Meio Ambiente

A farmácia natural dos animais


Há 35 anos, na Tanzânia, o primatologista Mike Huffman observou um comportamento interessante, o qual levaria à abertura de um novo ramo de pesquisas sobre automedicação no reino animal, acontecendo no grupo de chimpanzés que ele observava.

Uma das fêmeas, chamada Chausiku, parecia estar passando mal. Ela andava com dificuldade, estava mais lenta e cansada. Porém, depois de um tempo, algo que chamou a atenção dos pesquisadores ocorreu,  Chausiku caminhou em direção a um arbusto com seu filho e seu grupo.  Por essa planta não fazer parte da alimentação desses primatas, os cientistas ficaram curiosos. A fêmea procedeu a pegar alguns galhos, remover a casca das folhas - que, em grandes quantidades, pode ser letal -, mastigar o miolo e depois cuspir as fibras.
* * * * *
A TAREFA: Dê continuidade ao texto sobre a automedicação dos chimpanzés, começando logo após a última frase apresentada. Os registros a seguir vêm de outra fonte, sem relação com o texto.
* * * * *
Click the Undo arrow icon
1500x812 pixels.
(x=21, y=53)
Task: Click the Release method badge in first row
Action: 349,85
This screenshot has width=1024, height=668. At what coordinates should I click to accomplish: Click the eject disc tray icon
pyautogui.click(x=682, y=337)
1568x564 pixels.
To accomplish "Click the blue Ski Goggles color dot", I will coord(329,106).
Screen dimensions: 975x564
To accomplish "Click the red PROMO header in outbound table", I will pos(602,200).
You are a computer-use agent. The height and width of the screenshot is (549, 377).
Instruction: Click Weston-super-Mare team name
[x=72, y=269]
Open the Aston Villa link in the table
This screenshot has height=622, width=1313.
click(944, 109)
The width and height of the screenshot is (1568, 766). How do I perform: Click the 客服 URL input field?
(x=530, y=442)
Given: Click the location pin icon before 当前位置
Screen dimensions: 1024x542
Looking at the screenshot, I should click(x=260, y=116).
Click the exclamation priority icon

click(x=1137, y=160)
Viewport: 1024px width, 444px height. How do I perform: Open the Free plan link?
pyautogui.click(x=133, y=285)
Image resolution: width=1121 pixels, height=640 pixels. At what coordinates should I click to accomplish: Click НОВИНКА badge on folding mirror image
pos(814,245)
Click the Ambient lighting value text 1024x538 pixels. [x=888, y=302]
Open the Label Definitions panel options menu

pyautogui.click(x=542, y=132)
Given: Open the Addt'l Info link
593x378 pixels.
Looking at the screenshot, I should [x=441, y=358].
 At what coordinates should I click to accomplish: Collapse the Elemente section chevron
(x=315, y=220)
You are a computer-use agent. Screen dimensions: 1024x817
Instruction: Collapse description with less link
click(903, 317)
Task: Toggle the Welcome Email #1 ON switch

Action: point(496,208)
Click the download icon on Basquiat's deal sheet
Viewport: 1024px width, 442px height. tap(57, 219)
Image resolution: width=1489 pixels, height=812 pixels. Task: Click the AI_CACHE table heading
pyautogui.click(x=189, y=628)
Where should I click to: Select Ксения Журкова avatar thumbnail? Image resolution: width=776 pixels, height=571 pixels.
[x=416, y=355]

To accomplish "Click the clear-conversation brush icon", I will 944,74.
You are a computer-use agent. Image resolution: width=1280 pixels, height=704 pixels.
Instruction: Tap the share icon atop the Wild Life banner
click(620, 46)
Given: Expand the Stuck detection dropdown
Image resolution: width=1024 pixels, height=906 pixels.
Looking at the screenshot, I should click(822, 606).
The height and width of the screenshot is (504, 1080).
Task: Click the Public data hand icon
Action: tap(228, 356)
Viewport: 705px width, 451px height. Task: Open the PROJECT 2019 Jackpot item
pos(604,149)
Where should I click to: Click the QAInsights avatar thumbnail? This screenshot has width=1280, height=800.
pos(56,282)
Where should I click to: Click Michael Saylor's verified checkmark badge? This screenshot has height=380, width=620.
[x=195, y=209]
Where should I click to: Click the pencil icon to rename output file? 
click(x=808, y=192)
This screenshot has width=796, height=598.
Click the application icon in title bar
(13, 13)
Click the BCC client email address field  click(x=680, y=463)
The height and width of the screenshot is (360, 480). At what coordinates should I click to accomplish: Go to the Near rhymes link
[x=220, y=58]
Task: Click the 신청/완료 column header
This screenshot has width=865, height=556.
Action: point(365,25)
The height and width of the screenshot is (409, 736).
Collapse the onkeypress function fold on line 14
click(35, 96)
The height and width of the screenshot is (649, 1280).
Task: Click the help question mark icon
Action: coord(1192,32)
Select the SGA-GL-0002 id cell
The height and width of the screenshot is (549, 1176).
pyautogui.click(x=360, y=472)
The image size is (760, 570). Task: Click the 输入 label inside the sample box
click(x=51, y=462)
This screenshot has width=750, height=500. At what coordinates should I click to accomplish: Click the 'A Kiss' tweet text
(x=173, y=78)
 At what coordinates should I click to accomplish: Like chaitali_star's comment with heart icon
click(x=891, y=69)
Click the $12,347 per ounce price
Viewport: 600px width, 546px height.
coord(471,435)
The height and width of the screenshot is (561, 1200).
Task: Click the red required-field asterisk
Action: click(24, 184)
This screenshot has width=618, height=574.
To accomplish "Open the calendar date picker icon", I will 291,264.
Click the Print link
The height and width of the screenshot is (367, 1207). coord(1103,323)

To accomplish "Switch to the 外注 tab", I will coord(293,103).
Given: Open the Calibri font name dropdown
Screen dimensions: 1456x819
* * * * *
RESPOSTA REDIGIDA:
Mohamedi Seifu Kalunde, assistente de Huffman e especialista na natureza local, é treinado no uso de plantas medicinais - fitoterapia - e explicou que a planta, conhecida em português como vernonia (Vernonia amygdalina), "é um medicamento muito poderoso e importante para nós". Na Tanzânia, essa planta amarga é utilizada pela população para tratar malária, parasitas intestinais, esquistossomose e diarreia, entre outras doenças. No dia seguinte, cerca de 24 horas após ingerir a seiva amarga, a chimpanzé parecia se sentir muito melhor, retomando seu apetite e aparentando estar menos abatida.

Esses dias de novembro de 1987, marcaram a primeira evidência registrada de animais ingerindo plantas medicinais e apresentando quadro de melhora posteriormente.

A novidade do conhecimento de medicina dos animais 

Mesmo que Huffman e Kalunde tenham sido os primeiros a documentar o fenômeno, o fato de os animais se automedicarem é um conhecimento antigo.

"Sabemos por nossa tradição que animais doentes procuram plantas para melhorarem, então usamos essas plantas para tratar nossas doenças também", diz Kalunde sobre a tradição medicinal na Tanzânia.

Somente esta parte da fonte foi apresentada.